## BRIEF
Repeat each entry in the listing word for word.

## THE DATA

──────────────────────────────

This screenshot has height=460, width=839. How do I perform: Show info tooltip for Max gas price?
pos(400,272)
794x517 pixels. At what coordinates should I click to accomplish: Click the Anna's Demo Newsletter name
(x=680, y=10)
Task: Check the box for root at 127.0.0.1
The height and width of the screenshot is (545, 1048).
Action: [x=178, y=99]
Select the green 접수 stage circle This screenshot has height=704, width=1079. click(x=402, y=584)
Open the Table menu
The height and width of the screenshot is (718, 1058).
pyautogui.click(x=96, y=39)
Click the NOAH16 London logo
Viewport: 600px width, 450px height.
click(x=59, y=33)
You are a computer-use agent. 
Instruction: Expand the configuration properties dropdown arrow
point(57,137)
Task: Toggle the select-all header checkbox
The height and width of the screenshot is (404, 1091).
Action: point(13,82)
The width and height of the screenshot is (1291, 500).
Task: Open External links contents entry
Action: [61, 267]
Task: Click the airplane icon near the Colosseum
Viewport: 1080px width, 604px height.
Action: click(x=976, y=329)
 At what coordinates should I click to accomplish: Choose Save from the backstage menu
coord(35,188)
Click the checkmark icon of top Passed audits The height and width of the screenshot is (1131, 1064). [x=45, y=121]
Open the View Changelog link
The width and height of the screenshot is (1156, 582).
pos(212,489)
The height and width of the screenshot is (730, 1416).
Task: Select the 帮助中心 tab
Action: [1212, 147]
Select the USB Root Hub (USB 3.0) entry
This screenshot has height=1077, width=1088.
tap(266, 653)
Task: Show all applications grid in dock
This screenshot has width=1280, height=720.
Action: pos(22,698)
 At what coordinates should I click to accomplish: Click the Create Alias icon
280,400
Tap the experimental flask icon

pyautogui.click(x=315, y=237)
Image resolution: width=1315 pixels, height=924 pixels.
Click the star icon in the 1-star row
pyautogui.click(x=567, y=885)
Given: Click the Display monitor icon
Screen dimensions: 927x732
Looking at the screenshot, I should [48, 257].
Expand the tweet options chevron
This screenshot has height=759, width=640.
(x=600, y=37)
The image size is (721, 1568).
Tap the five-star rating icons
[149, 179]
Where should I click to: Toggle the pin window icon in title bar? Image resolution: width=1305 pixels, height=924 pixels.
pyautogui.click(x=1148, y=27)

──────────────────────────────

## WRITTEN RESPONSE
This screenshot has height=460, width=839. How do I perform: Show info tooltip for Max gas price?
pos(400,272)
794x517 pixels. At what coordinates should I click to accomplish: Click the Anna's Demo Newsletter name
(x=680, y=10)
Task: Check the box for root at 127.0.0.1
The height and width of the screenshot is (545, 1048).
Action: [x=178, y=99]
Select the green 접수 stage circle This screenshot has height=704, width=1079. click(x=402, y=584)
Open the Table menu
The height and width of the screenshot is (718, 1058).
pyautogui.click(x=96, y=39)
Click the NOAH16 London logo
Viewport: 600px width, 450px height.
click(x=59, y=33)
You are a computer-use agent. 
Instruction: Expand the configuration properties dropdown arrow
point(57,137)
Task: Toggle the select-all header checkbox
The height and width of the screenshot is (404, 1091).
Action: point(13,82)
The width and height of the screenshot is (1291, 500).
Task: Open External links contents entry
Action: [61, 267]
Task: Click the airplane icon near the Colosseum
Viewport: 1080px width, 604px height.
Action: click(x=976, y=329)
 At what coordinates should I click to accomplish: Choose Save from the backstage menu
coord(35,188)
Click the checkmark icon of top Passed audits The height and width of the screenshot is (1131, 1064). [x=45, y=121]
Open the View Changelog link
The width and height of the screenshot is (1156, 582).
pos(212,489)
The height and width of the screenshot is (730, 1416).
Task: Select the 帮助中心 tab
Action: [1212, 147]
Select the USB Root Hub (USB 3.0) entry
This screenshot has height=1077, width=1088.
tap(266, 653)
Task: Show all applications grid in dock
This screenshot has width=1280, height=720.
Action: pos(22,698)
 At what coordinates should I click to accomplish: Click the Create Alias icon
280,400
Tap the experimental flask icon

pyautogui.click(x=315, y=237)
Image resolution: width=1315 pixels, height=924 pixels.
Click the star icon in the 1-star row
pyautogui.click(x=567, y=885)
Given: Click the Display monitor icon
Screen dimensions: 927x732
Looking at the screenshot, I should [48, 257].
Expand the tweet options chevron
This screenshot has height=759, width=640.
(x=600, y=37)
The image size is (721, 1568).
Tap the five-star rating icons
[149, 179]
Where should I click to: Toggle the pin window icon in title bar? Image resolution: width=1305 pixels, height=924 pixels.
pyautogui.click(x=1148, y=27)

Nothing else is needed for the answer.